**Prompt:** After locating the line that bears "Switch to the Outcomes tab", restate word for word that line and the rest of the listing to its final line, excluding all pictures.

::::

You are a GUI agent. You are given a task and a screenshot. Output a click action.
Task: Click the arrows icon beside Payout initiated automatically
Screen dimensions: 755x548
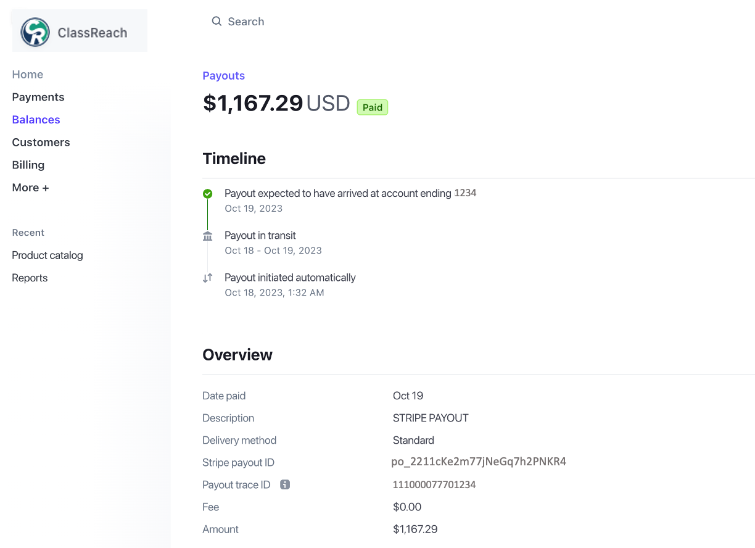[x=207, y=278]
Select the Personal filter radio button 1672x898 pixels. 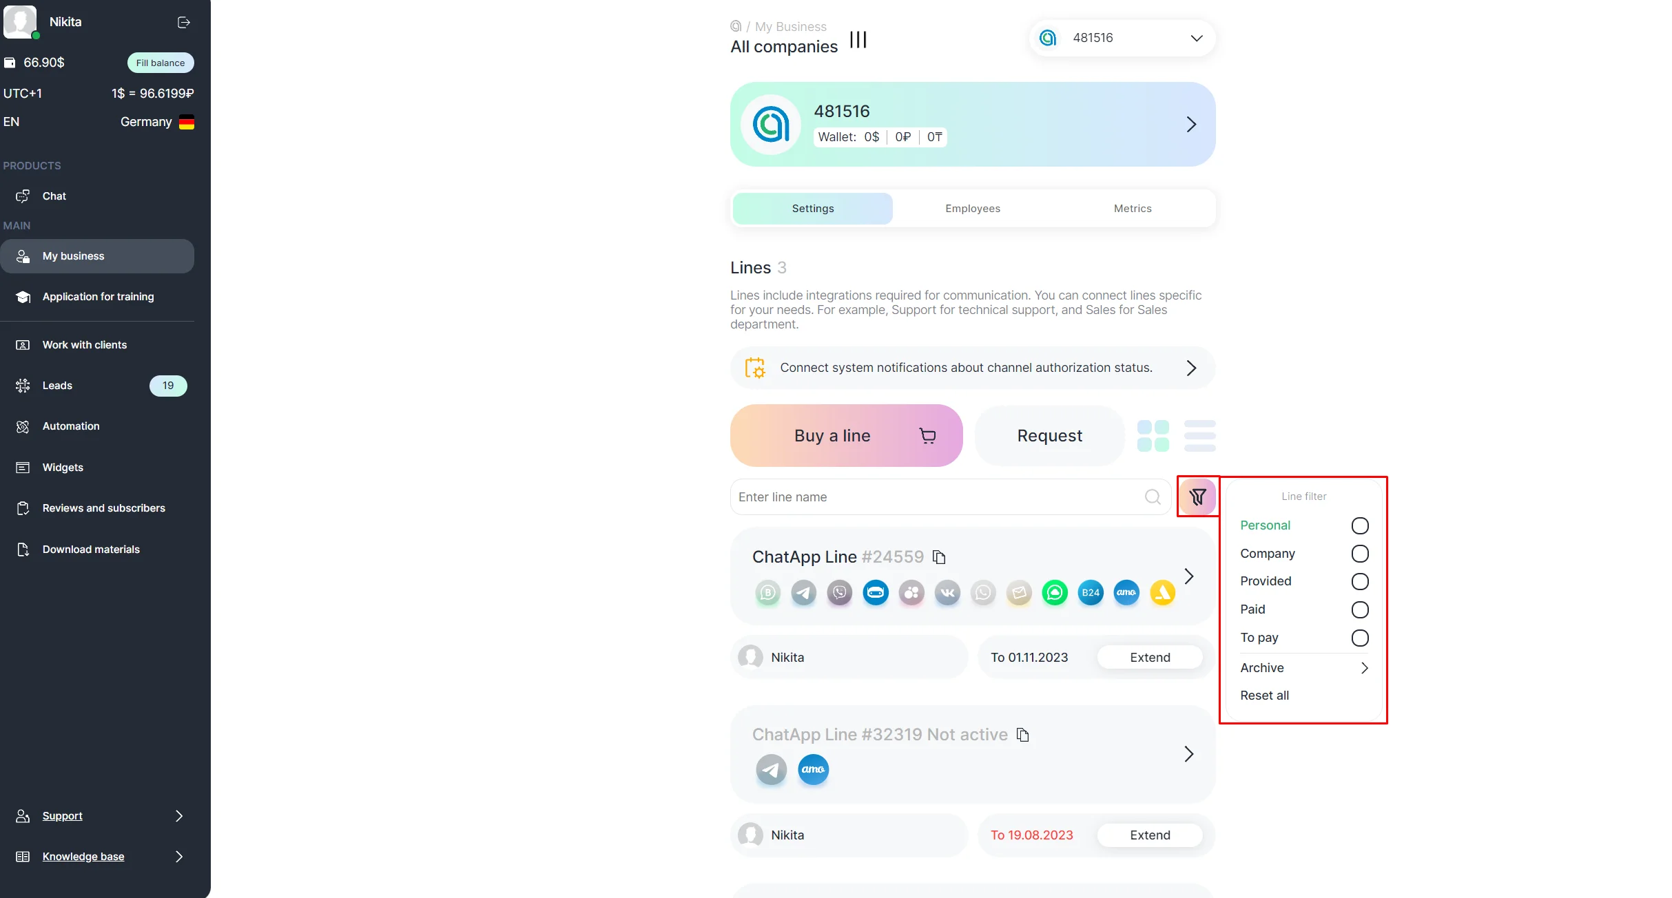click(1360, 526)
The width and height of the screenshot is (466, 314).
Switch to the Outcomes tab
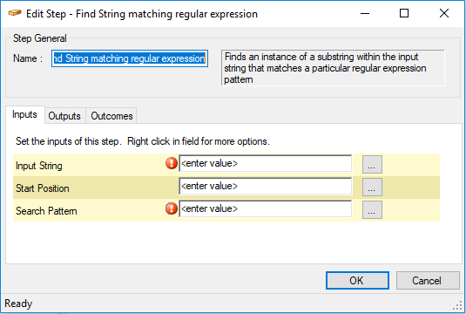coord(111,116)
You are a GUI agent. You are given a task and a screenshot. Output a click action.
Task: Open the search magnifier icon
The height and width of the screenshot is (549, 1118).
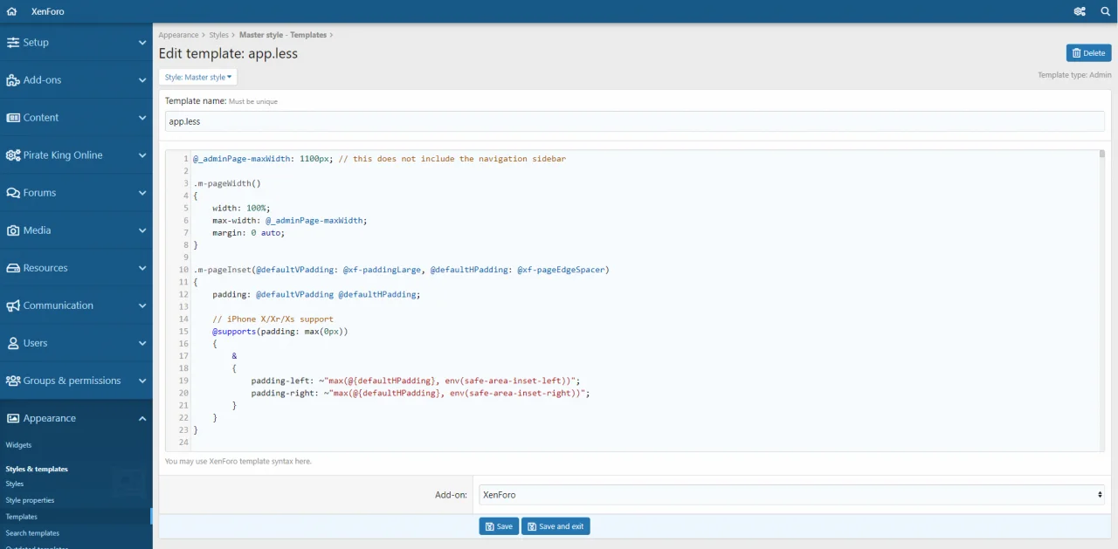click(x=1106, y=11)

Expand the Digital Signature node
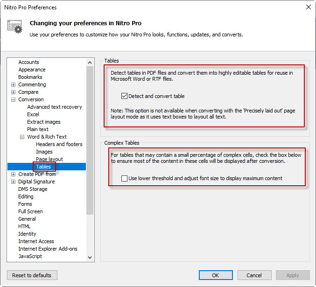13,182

::::

**Answer section:**
Switch to the Outcomes tab
coord(111,116)
You are a GUI agent. You are given a task and a screenshot. Output a click action.
Task: Open the search magnifier icon
The height and width of the screenshot is (549, 1118).
click(x=1106, y=11)

Expand the Digital Signature node
13,182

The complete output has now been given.